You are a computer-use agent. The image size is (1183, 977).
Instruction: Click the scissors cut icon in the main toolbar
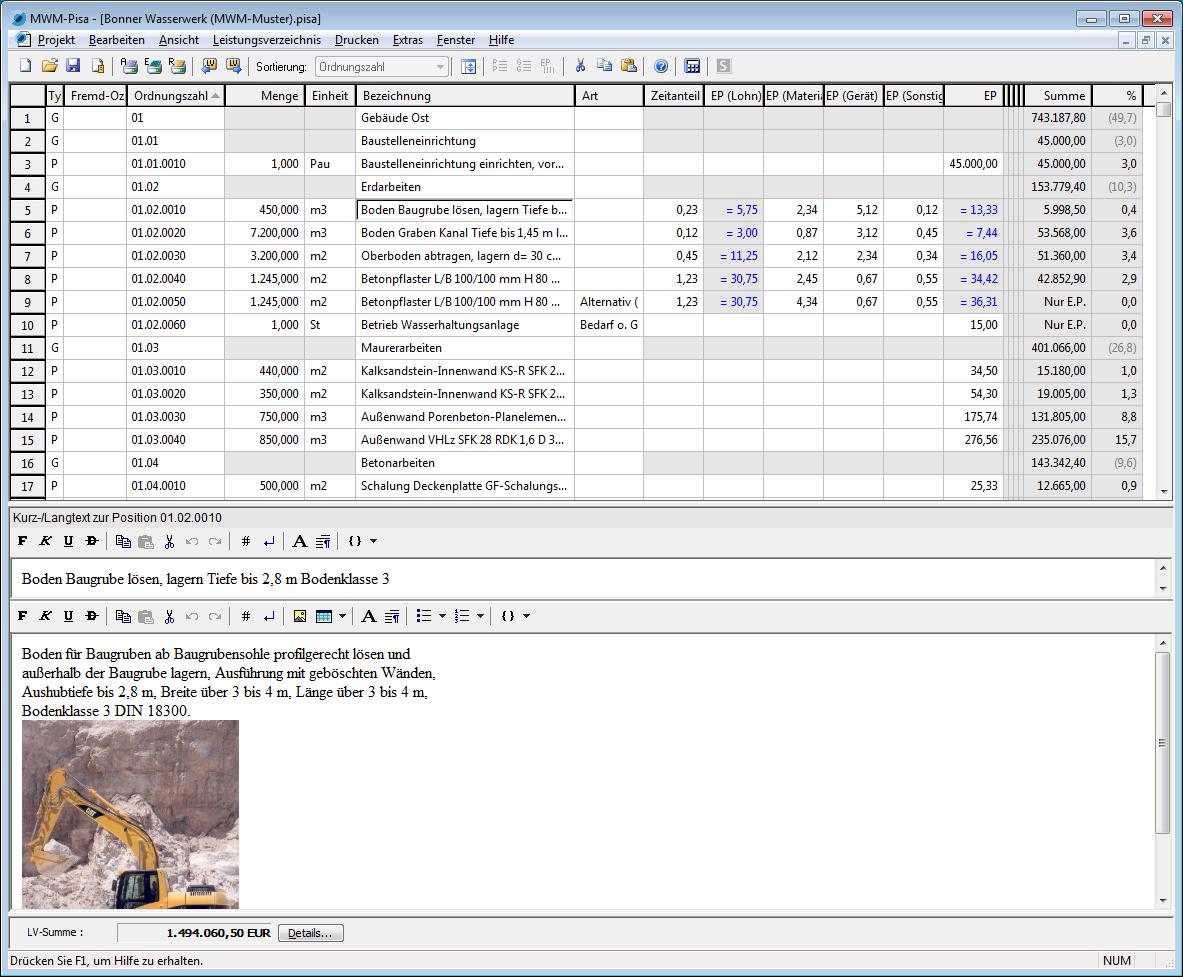pyautogui.click(x=579, y=66)
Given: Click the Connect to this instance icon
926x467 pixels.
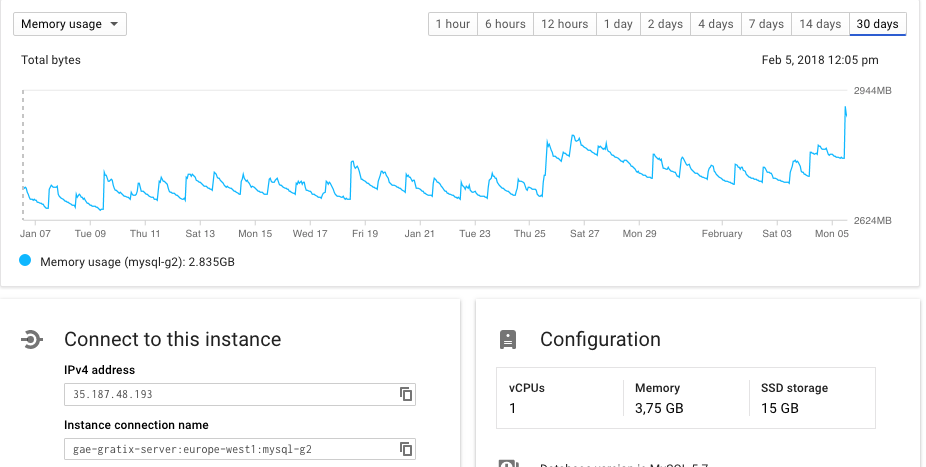Looking at the screenshot, I should 31,339.
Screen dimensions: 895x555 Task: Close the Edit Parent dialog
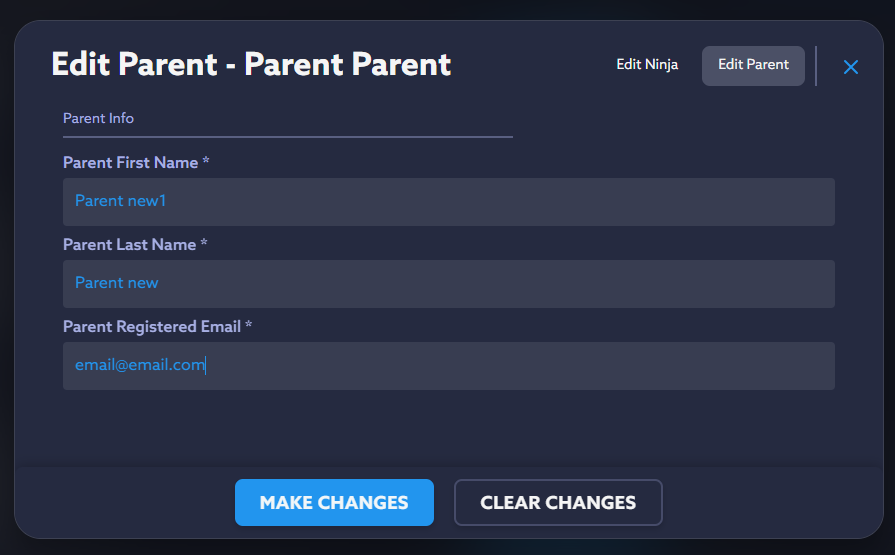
━━━
# Do this:
Render the lines above as a JSON list of strings, one string per line, skipping blank lines and leaving the pictures out.

# Response below:
[
  "You are a computer-use agent. The image size is (1183, 977).",
  "Instruction: Click the scissors cut icon in the main toolbar",
  "pyautogui.click(x=579, y=66)",
  "Given: Click the Connect to this instance icon",
  "926x467 pixels.",
  "Looking at the screenshot, I should 31,339.",
  "Screen dimensions: 895x555 Task: Close the Edit Parent dialog"
]